Domenica 14 agosto ci siamo radunati per un’ultima volta ai piedi del palco e sotto le bandiere. Il saluto conclusivo è toccato a Martine Reicherts, Direttrice Generale della Commissione Europea per l’Educazione, la Cultura e lo Sport, che ci ha esortati a essere gli autori ed i creatori di un mondo nuovo. Il mondo ha bisogno di rinnovata ambizione, coraggio e idee, perciò gli scout devono realizzare il proprio mandato ed essere al servizio della società. Noi rover e scolte ci siamo accomiatati da amici, fratelli e sorelle rinnovando la promessa scout e ripromettendoci di lasciarci alle spalle un mondo migliore, oltre che di rivederci, prima o poi…

Ringraziamo la ZKB per il contributo che ha permesso a 9 giovani di prendere parte a questo evento di carattere internazionale.

Gabbiano energico (Lucija Tavčar)

Familiarizzare con nuove culture significa anche entrare in contatto con usi e costumi diversi dai propri.

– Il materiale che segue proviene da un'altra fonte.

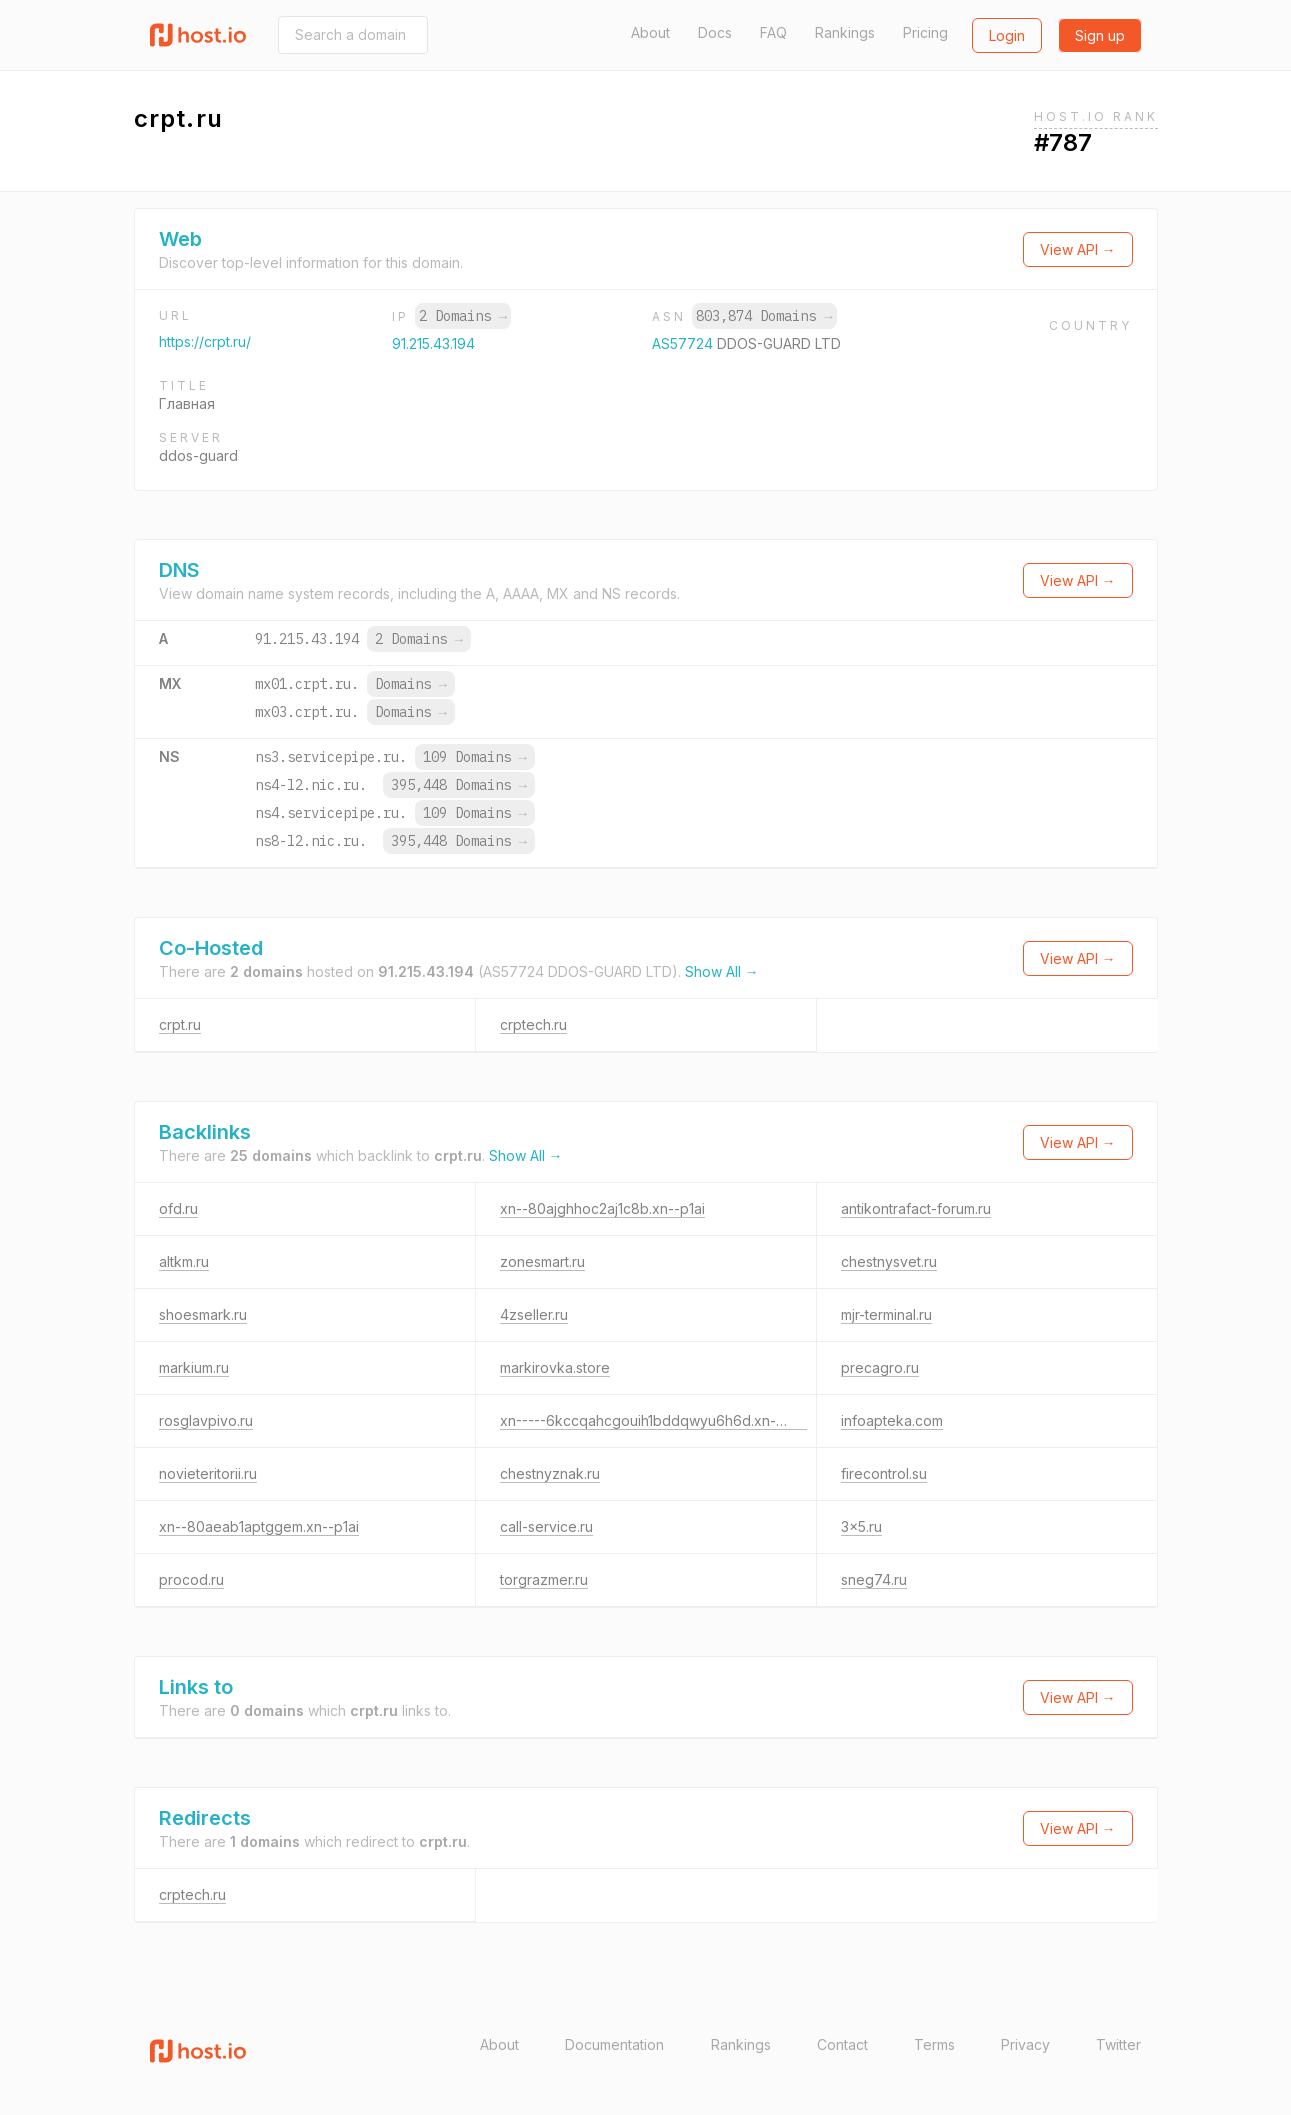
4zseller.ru (534, 1314)
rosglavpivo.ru (206, 1420)
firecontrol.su (884, 1473)
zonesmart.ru (542, 1261)
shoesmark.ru (203, 1314)
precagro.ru (880, 1367)
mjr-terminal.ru (886, 1314)
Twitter (1118, 2044)
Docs (715, 32)
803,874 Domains (764, 316)
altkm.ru (184, 1261)
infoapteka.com (892, 1420)
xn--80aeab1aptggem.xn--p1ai (259, 1526)
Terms (934, 2044)
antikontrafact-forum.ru (916, 1208)
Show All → (722, 971)
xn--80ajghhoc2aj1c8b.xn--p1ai (602, 1208)
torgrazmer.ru (544, 1579)
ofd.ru (178, 1208)
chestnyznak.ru (550, 1473)
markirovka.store (555, 1367)
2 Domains (463, 316)
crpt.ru (180, 1024)
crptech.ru (533, 1024)
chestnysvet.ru (889, 1261)
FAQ (773, 32)
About (650, 32)
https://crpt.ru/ (205, 341)
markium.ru (194, 1367)
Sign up (1100, 35)
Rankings (845, 32)
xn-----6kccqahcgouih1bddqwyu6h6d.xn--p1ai (653, 1420)
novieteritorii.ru (208, 1473)
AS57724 (684, 343)
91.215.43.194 (433, 343)
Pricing (925, 32)
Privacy (1025, 2044)
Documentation (614, 2044)
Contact (842, 2044)
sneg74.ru (874, 1579)
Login (1007, 35)
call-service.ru (546, 1526)
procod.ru (191, 1579)
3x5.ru (861, 1526)
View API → (1078, 249)
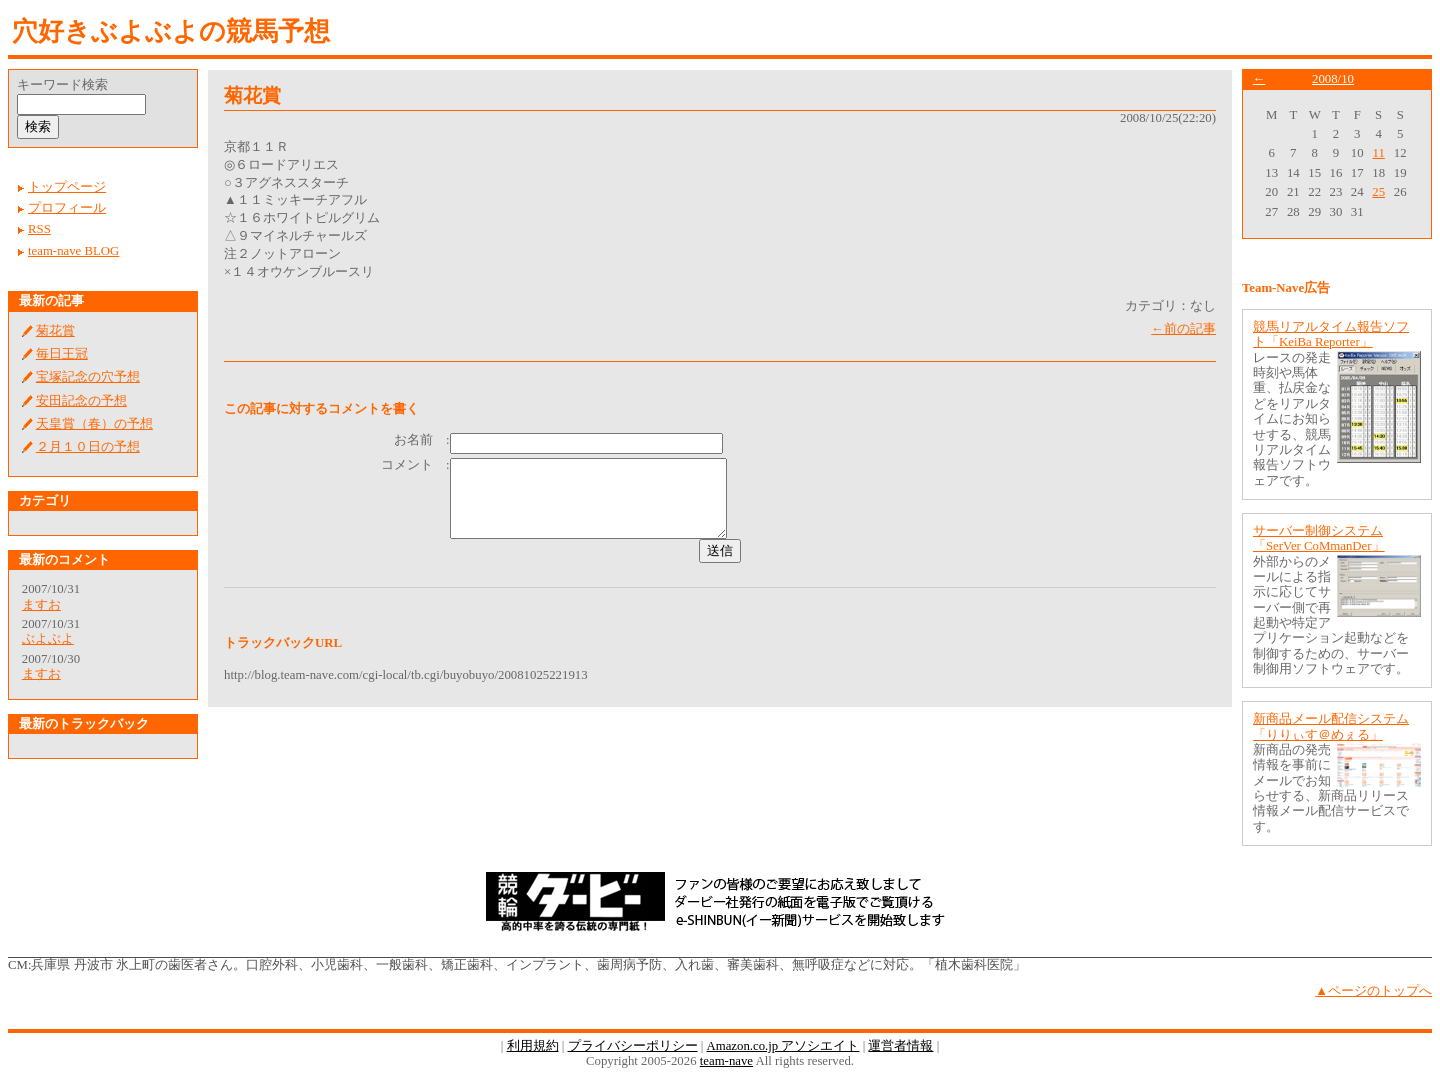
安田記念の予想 (81, 401)
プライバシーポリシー (633, 1046)
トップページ (67, 187)
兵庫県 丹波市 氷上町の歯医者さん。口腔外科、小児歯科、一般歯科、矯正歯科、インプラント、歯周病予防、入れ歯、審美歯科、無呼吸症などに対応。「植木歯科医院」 (528, 965)
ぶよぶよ (48, 639)
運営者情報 (900, 1046)
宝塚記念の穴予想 (88, 377)
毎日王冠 (62, 354)
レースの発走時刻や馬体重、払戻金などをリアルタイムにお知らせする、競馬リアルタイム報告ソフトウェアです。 (1292, 419)
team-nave (726, 1061)
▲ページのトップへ (1373, 991)
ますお (41, 605)
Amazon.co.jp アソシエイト (782, 1046)
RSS (39, 229)
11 (1379, 153)
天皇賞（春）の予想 (94, 424)
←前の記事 (1183, 329)
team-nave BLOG (73, 251)
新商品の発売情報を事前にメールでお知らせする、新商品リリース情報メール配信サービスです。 (1331, 788)
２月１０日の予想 (88, 447)
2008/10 (1333, 79)
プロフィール (67, 208)
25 (1378, 192)
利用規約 (533, 1046)
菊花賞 (55, 331)
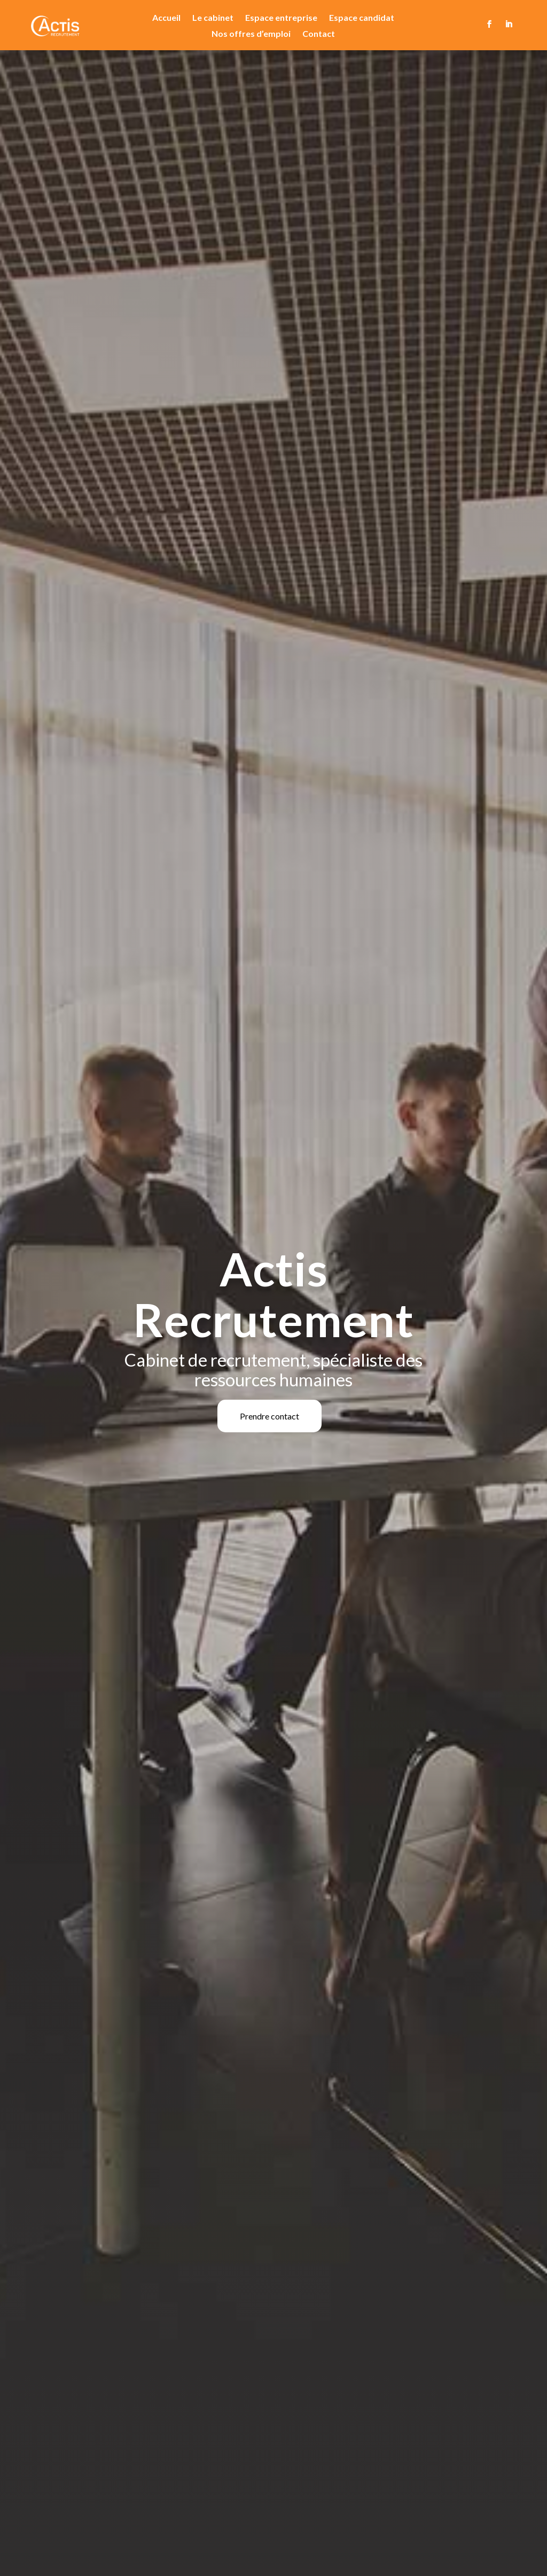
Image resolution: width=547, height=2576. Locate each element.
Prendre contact (269, 1416)
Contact (318, 34)
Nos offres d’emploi (251, 34)
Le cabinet (212, 18)
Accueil (166, 18)
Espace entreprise (281, 18)
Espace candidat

Durante i raduni interculturali le differenze appaiono in tutta la loro evidenza anche tra gli scout. Nel nostro caso abbiamo scoperto che i gruppi scout hanno un rapporto diverso con i simboli del movimento, a partire dal rispetto che nutrono verso l’uniforme e il fazzolettone fino all’importanza che danno al fuoco da campo…

La nostra spedizione a Parigi (foto David Osolnik)

Gli organizzatori, che ci hanno inserito nel gruppo dei partecipanti provenienti dai paesi dell’Europa meridionale, si aspettavano che fossimo sempre in ritardo di almeno cinque minuti. Ovviamente non sono mancati i problemi di comunicazione: ad esclusione dei portoghesi, che ci hanno sorpreso in positivo per la buona conoscenza della lingua inglese, con tutti gli altri abbiamo comunicato perlopiù a gesti, perché non c’erano alternative. I francesi non conoscevano alcuna parola per indicare il pane, a parte baguette. Alla pari dei francesi, anche gli spagnoli tendevano a stare uniti. Gli italiani all’inizio erano sorpresi non conoscendo la minoranza slovena d’Italia, ma poi la descrizione della nostra realtà li ha affascinati. Ciò che mi rende fiera è però l’aver superato il pregiudizio più grande: abbiamo stretto amicizia con i taborniki (scout laici).Ci siamo resi conto che le differenze tra le due organizzazioni non sono poi molte e che non sono certo di ostacolo all’amicizia. A volte gli stereotipi avranno pure un fondo di verità, ma non dovrebbero mai essere di ostacolo a una proficua cooperazione e alla socializzazione.